═════ DATA LISTING ═════

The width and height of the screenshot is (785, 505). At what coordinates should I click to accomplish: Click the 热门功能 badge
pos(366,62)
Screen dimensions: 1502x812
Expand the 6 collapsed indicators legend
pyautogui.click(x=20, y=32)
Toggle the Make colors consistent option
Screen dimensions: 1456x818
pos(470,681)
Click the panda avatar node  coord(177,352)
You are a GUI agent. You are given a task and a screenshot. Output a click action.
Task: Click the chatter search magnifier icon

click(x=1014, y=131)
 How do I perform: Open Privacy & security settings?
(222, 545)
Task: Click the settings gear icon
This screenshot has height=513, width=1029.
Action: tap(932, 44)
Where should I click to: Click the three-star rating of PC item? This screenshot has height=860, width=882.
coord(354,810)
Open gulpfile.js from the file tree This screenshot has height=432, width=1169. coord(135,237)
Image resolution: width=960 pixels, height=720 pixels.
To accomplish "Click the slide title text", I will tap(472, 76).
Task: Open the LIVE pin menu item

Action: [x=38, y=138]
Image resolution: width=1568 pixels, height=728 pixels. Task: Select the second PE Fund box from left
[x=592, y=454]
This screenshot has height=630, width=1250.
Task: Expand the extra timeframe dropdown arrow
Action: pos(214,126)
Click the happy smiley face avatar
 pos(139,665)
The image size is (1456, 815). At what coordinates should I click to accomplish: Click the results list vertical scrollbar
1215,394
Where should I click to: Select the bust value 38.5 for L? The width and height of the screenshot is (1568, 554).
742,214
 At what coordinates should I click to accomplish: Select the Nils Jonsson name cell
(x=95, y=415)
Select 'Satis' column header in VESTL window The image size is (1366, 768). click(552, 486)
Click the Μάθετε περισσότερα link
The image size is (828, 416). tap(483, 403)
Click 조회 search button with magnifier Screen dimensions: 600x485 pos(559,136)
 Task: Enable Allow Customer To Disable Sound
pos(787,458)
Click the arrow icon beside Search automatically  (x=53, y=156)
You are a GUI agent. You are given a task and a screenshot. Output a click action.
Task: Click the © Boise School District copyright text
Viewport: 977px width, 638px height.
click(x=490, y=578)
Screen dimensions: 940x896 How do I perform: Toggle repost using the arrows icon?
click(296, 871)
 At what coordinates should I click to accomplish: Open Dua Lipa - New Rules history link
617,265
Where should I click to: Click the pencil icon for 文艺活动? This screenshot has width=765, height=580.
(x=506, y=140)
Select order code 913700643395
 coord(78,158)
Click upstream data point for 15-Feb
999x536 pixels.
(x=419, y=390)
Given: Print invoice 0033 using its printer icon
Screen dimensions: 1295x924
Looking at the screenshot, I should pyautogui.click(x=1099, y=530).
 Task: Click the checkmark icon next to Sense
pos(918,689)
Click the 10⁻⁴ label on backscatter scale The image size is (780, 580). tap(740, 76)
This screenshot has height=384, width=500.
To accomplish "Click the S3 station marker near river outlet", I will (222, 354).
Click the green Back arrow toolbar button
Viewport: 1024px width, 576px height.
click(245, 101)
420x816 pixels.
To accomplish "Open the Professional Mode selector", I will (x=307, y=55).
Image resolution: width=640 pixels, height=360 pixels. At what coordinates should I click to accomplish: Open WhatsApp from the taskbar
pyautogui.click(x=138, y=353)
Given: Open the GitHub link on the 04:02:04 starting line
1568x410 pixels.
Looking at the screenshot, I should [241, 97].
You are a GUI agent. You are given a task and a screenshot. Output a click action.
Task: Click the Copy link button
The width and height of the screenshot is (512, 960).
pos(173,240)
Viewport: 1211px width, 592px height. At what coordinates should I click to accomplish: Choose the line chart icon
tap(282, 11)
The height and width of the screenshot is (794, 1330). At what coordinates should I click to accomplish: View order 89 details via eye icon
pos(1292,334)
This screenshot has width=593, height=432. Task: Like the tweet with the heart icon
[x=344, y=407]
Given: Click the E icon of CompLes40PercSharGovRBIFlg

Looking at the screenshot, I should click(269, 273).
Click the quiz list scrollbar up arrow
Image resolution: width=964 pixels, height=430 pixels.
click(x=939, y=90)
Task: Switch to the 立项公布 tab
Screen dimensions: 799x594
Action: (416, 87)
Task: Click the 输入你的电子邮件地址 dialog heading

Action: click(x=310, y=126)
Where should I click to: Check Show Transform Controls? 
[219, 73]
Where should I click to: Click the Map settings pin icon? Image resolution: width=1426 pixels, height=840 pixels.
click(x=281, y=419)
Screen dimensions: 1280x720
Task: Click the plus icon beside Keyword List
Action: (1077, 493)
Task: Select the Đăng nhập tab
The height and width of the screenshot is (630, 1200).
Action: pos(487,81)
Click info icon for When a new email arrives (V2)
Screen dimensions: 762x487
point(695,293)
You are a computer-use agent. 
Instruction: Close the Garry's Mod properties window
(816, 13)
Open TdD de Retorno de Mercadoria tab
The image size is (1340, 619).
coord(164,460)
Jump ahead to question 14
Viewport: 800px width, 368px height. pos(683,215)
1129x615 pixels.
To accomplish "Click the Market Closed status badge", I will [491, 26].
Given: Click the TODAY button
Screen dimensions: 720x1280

═════

| TRY IT |
Wherever a line in the data above holds the word "button", copy that line.

| OUTPUT FOR THIS EXERCISE |
Click 조회 search button with magnifier Screen dimensions: 600x485 pos(559,136)
Click the green Back arrow toolbar button
Task: Click the Copy link button
Given: Click the TODAY button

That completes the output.